Susana Schild *
Elas e eles se amam, se entendem, se desentendem, brigam, surtam, dançam, cantam e bebem – bebem muito, aliás. Eles vivem cheios de sonhos – reais ou irreais – os meses que antecedem o golpe de 1964 em um amplo apartamento de Copacabana que o jovem Felipe divide com amigos e amores. Endereço: Rua Barata Ribeiro 716. Ou simplesmente BR 716, filme delicioso assinado por um jovem diretor à beira dos 80 anos.
E é com alma de principiante e liberdade autoral anos 60, cultuada por ícones da nouvelle vague como Godard, que Domingos Oliveira abre o baú das memórias e as coloca na tela como se acontecem hoje. Como se o passado estivesse presente, sonho e realidade se misturassem, romances bem e mal sucedidos tivessem um final bem parecido: a transformação em finíssima dramaturga. A nostalgia vem na dose certa. Ingredientes: espontaneidade, inteligência, diálogos inspirados e paixão – pela arte, pelas musas do momento, pelos amigos. Na forma e no espírito, um retorno às origens de Todas as mulheres do mundo (50 anos em 2017!), marco de frescor para contrabalançar a sisudez do cinema novo.

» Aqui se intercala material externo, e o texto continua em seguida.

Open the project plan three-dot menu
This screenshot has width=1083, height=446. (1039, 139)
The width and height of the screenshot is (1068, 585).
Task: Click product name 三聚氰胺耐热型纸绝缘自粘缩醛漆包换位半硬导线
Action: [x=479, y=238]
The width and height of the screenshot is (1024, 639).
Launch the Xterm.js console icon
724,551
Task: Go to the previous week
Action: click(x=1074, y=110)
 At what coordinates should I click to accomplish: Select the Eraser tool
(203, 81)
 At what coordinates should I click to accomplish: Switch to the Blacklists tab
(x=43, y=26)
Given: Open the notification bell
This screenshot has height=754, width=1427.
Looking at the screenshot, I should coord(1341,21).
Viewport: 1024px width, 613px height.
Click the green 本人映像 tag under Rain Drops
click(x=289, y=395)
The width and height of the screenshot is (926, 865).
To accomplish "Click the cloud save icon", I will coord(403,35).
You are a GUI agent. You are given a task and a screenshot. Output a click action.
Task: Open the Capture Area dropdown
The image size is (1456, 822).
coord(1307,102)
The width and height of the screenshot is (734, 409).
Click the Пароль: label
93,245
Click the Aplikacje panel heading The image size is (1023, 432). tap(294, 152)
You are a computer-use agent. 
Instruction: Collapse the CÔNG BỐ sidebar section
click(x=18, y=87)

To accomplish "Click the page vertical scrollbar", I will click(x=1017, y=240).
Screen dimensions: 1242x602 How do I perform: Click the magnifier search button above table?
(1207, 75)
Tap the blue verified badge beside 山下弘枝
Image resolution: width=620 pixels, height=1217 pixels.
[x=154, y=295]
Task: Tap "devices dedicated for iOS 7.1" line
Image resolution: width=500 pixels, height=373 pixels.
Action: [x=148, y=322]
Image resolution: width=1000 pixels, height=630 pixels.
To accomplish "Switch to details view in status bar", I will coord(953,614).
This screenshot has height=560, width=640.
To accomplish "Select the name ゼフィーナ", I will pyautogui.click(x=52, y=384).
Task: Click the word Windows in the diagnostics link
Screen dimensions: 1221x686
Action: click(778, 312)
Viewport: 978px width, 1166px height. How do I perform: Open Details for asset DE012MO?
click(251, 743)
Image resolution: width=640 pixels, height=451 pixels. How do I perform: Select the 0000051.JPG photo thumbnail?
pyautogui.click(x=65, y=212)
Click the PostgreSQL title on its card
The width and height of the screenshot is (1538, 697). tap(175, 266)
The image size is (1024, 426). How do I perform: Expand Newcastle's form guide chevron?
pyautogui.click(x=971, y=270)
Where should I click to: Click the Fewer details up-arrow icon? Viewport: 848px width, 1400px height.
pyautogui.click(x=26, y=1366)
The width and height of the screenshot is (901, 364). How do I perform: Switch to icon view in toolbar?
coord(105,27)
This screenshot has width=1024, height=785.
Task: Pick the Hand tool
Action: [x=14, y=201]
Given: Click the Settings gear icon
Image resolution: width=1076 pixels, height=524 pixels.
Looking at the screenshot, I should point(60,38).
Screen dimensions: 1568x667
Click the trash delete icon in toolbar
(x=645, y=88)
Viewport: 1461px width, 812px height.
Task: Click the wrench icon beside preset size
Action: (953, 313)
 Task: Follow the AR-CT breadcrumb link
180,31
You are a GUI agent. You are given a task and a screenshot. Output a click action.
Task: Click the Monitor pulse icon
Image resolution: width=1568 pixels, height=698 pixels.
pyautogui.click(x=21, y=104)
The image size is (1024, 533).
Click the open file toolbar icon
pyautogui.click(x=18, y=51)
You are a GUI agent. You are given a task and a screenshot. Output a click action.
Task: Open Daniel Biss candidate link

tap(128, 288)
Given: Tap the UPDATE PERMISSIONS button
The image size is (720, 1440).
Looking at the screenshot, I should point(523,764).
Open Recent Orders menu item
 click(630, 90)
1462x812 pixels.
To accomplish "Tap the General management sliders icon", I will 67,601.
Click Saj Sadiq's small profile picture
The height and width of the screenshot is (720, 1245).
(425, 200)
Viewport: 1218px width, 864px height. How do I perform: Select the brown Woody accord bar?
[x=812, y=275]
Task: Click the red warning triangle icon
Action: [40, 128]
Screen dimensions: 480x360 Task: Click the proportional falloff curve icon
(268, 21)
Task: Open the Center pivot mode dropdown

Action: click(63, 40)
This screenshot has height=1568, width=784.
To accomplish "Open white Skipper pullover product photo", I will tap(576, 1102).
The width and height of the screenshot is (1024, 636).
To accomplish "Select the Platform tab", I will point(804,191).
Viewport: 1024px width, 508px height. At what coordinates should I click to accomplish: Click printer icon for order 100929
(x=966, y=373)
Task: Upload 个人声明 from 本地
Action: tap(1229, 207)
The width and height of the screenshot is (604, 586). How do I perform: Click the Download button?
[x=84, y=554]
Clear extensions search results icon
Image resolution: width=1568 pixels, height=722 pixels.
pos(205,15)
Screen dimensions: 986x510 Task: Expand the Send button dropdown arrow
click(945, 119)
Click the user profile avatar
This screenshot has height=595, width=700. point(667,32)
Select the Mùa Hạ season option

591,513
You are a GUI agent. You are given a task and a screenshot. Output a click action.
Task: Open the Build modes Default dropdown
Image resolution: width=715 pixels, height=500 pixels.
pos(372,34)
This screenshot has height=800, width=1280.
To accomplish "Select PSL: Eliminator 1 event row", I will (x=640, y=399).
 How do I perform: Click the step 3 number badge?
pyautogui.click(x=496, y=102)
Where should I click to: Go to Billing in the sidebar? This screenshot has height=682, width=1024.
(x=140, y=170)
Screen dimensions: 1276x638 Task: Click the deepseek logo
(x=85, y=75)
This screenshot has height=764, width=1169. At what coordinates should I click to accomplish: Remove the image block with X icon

Caio Blat, alter-ego explícito do criador, com direito à charmosa fala tatitibitate, é um anfitrião impecável tanto do personagem que incorpora como dos convidados que recebe. Uma câmera solta e leve comandada por Luca Pougy e Felipe Roque registra em um preto e branco matizado e enquadramentos requintados uma festa com data para terminar. A integração do elenco reforça a fama do diretor também neste quesito, com brilho extra conferido por Glauce Guima, Sophie Charlotte e Livia Bueno.
A trilha musical é um deleite à parte, de Quando calienta el sol ao concerto para violino de Beethoven. Com quatro prêmios no último festival de Gramado, entre eles filme e diretor, BR 716 é simplesmente imperdível.
* Crítica publicada em O Globo em 17 novembro 2016.